DO T FOR D DEFENSES REQUIRE SUBMISSION OF A CLAIM?

When a contractor appeals a decision to terminate its contract for default, must that contractor also submit to the contracting officer a claim, obtain a decision on that claim and appeal the decision or the failure to render it?  At least 11 fairly recent cases have addressed this issue and the decisions have left the waters very murky.  Until recently, all a contractor had to do was appeal the termination for default and avail itself of the panoply of defenses available including, for example, acts of the government in its contractual capacity, which include constructive changes.

As a result of Maropakis Carpentry, Inc. v. United States, 609 F. 3d 1323 (Fed. Cir. 2010), and its progeny, a contractor must consider the need to file a separate claim seeking an adjustment in the terms of the contract.  When does a particular defense require an adjustment in the terms of the contract?  When does the defense require that a claim be submitted to the contracting officer?

The cases addressing these issues do not provide a clear answer.

In ERKA Constr. Co., Ltd.

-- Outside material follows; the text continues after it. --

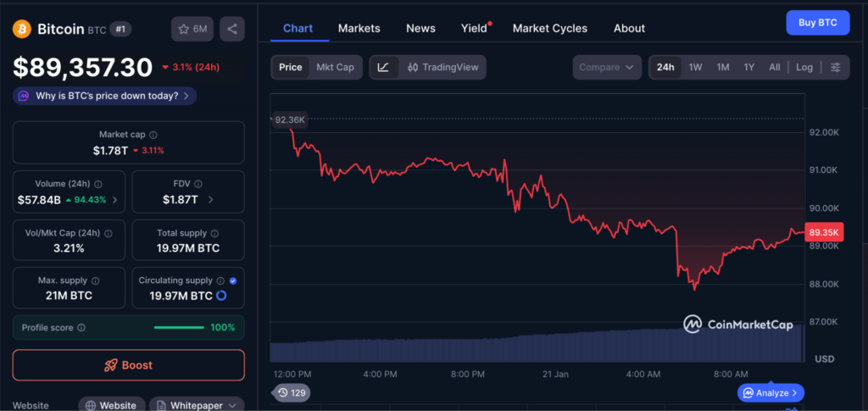
Task: Click the Circulating supply info icon
Action: coord(220,280)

ASBCA No. 57618, 12-2 BCA para. 35,129, the Board said if the defense could be a constructive change which could lead to a contract adjustment, the contractor was required to submit that claim and having failed to do so, the Board granted the government's motion to dismiss.  Other cases have suggested that a defense requiring the interpretation of contract language but not a contract adjustment might also require a claim be submitted to the contracting officer.

Wow.  Almost any defense may raise issues of contract interpretation.

So where does a contractor stand today?  If terminated for default (or if defending any other government claim) must a contractor also submit a claim and request a contracting officer's final decision on that claim?  Recently, the ASBCA stated: "Based on these decisions, it is clear that, while all possible defenses need not be submitted to a contracting officer for a final decision, a contractor contesting liquidated damages or a default termination due to excusable delay must submit a claim for a time extension before appealing to the Board."  ECC CENTCOM Constructors, LLC, ASBCA No. 60647, September 4, 2018.

Our advice is that a contractor should always file a claim asserting entitlement to a contract adjustment in a default termination appeal.  Request a final decision and either appeal the decision or appeal the failure to render it (FAR Part 33).  If the adjustment requested to support the defense involves money, also submit with the claim a sum certain.

It may be better to be safe than sorry.  The claim can be submitted after the appeal on the termination for default is taken.  The second appeal of the claim itself can be consolidated with the T for D appeal.  We've had two recent ASBCA appeals in which this has happened.